One of the other key differences between investment trusts and unit trusts is that investment trusts are able to loan money to fund their investments, often referred to as “gearing up” as opposed to unit trusts who are unable to do so. This form of investing can work for or against the investment trusts depending on whether their share price increases or decreases. Investment trusts are also able to invest in unquoted or unlisted companies meaning they are not traded publicly on the stock exchange. This is usually down to reasons, either the company chooses not to and prefers to keep itself privately owned or merely because they fail to meet the necessary criteria to become publicly traded. However, the ability to trade in these companies as well as the ability to take out loans to finance investments, can make investment trusts quite a risky investment. If not managed correctly these funds can suffer due to these loans or the volatility of companies that are not publicly traded.

The net asset value, otherwise known simply as the NAV, is the market value of the entirety of the assets held by the investment trust after the subtraction of any liabilities it may have. The net asset value per share is the NAV of the investment trust divided by the market capitalisation (otherwise known as the amount of shares the trust has issued). The share price of the investment trust increases and decreases depending, as with normal shares, on the supply and demand for it’s shares within the stock market. The share price is then described as being at a “discount” or “premium” to the net asset value of each share.

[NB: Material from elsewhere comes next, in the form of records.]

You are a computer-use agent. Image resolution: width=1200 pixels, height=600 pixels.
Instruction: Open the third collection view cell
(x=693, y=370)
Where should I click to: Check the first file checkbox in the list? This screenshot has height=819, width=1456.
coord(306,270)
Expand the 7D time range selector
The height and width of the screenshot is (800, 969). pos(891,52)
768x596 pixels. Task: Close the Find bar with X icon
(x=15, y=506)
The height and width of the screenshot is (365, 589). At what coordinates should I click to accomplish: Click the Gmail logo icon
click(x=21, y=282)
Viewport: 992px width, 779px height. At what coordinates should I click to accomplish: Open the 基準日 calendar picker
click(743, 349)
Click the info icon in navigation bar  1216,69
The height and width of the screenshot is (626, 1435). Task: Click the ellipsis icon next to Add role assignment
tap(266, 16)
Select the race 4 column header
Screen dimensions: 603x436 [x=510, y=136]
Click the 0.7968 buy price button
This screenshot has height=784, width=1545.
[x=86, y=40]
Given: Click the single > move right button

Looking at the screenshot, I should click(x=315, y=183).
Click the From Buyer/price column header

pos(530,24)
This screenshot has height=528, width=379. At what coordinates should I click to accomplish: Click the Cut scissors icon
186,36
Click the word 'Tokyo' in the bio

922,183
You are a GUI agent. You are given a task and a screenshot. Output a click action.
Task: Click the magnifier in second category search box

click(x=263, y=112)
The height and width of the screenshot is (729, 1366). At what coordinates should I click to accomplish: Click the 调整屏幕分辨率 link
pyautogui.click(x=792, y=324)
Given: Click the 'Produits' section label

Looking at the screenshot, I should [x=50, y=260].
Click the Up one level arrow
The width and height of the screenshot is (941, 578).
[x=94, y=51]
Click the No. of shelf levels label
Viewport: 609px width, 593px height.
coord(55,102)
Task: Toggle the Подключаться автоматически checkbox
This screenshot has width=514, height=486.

“Discount”, describes a share price that is lower than the net asset value of the share, meaning that investors are able to purchase shares in the trust at a lower fee than the real stock market value of the trusts actual assets. In contrast, shares are defined as being at a “premium” when the stock market value is higher than the net asset value, meaning that investors would be purchasing the stock at an increased price in comparison to the true value of it’s assets. These two are ways of measuring potential performance of an investment trust.